See you in spring: bears fell asleep in the Moscow Zoo

December 19, 2021

The bears fell asleep in the Moscow Zoo. Several frosty days last week, when the outside temperature dropped below minus 10 degrees, served as a signal for the beginning of winter hibernation. The 29-year-old Kamchatka brown bear Rosa and her neighbor, the 26-year-old Himalayan bear Aladdin, have take to their dens.

“We make every effort to create conditions for our animals as close to nature as possible. The life cycles of animals are the same as those of their wild relatives. The Zoo prepares carefully for hibernation: this is a natural process for some animals and should not be interfered with. Winter sleep is necessary to survive the cold, as it is much more difficult to get food during the frost and snow season. For example, marmots, chipmunks, jerboas, hedgehogs, bats, gophers, raccoons, dormouse, brown and Himalayan bears hibernate. In the fall, they accumulate fat reserves in order to sleep safely for several months. During sleep, the metabolism slows down, so that these reserves are used sparingly. By the way, if the bears do not latibulize on time, they become aggressive and even dangerous from hunger and fatigue,” said Svetlana Akulova, General Director of the Moscow Zoo.

Preparations for hibernation for bears began in August. Then they were transferred to a more high-calorie diet so that they had time to gain sufficient body weight. The bears received fish every day — chum salmon and pink salmon, ate sweet fruits — pears, apples, grapes.
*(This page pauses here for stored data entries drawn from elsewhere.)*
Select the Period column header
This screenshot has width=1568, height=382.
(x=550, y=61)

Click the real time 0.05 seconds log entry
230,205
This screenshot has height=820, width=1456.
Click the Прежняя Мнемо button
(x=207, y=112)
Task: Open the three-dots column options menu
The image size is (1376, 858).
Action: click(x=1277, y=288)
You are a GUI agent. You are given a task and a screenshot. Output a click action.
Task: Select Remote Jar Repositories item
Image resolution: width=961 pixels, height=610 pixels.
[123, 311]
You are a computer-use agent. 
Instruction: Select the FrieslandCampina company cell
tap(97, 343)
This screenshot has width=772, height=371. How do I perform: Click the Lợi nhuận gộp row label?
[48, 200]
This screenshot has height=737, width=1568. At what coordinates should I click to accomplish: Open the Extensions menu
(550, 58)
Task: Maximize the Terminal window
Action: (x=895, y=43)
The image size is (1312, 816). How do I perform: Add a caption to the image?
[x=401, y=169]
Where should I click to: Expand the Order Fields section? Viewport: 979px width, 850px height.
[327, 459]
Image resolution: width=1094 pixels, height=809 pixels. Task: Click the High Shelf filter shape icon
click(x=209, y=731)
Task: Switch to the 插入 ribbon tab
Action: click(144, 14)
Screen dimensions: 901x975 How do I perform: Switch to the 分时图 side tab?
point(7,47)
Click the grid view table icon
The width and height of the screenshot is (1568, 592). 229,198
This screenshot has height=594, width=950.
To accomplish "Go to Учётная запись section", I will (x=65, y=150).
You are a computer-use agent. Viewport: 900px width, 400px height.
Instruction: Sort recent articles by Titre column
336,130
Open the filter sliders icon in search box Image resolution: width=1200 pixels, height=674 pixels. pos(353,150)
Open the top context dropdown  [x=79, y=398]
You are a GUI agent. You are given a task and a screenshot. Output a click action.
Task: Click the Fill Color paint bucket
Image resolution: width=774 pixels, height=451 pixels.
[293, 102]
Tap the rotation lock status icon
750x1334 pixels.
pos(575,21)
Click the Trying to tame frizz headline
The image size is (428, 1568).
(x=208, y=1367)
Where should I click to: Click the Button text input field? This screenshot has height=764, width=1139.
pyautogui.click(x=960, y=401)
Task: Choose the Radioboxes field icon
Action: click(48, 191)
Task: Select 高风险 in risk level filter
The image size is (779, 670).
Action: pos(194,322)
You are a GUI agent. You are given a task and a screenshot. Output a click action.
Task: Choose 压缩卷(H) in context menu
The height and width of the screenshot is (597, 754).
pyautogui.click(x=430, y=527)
With such a diet, the large bear Rosa reached 600 kilograms, and the smaller Aladdin reached 350 kilograms by the beginning of December. This is enough to hibernate for about four months without harm to health. During the winter, bears usually lose up to a quarter of their weight.

Zoologists also arranged the dens in advance. Soft straw was placed in the closed cubicles, the heating was turned off in the premises, and the temperature in the "bedrooms" became almost the same as outside. Usually, bears become less active, resting most of the day before hibernating. But this year Rosa and Aladdin walked around the enclosure up to the onset of cold weather.

During sleep, predators should not be disturbed by strangers, so only employees familiar to the animals can approach their dens. Visitors are also asked to be quiet. Information signs “The animal is sleeping. Come back in the spring" were installed next to outdoor enclosures. Any harsh sound, be it a door slam or loud laughter, can interrupt the bear's sleep. And having awakened ahead of time, the beast may not fall asleep again, and his biological calendar will break.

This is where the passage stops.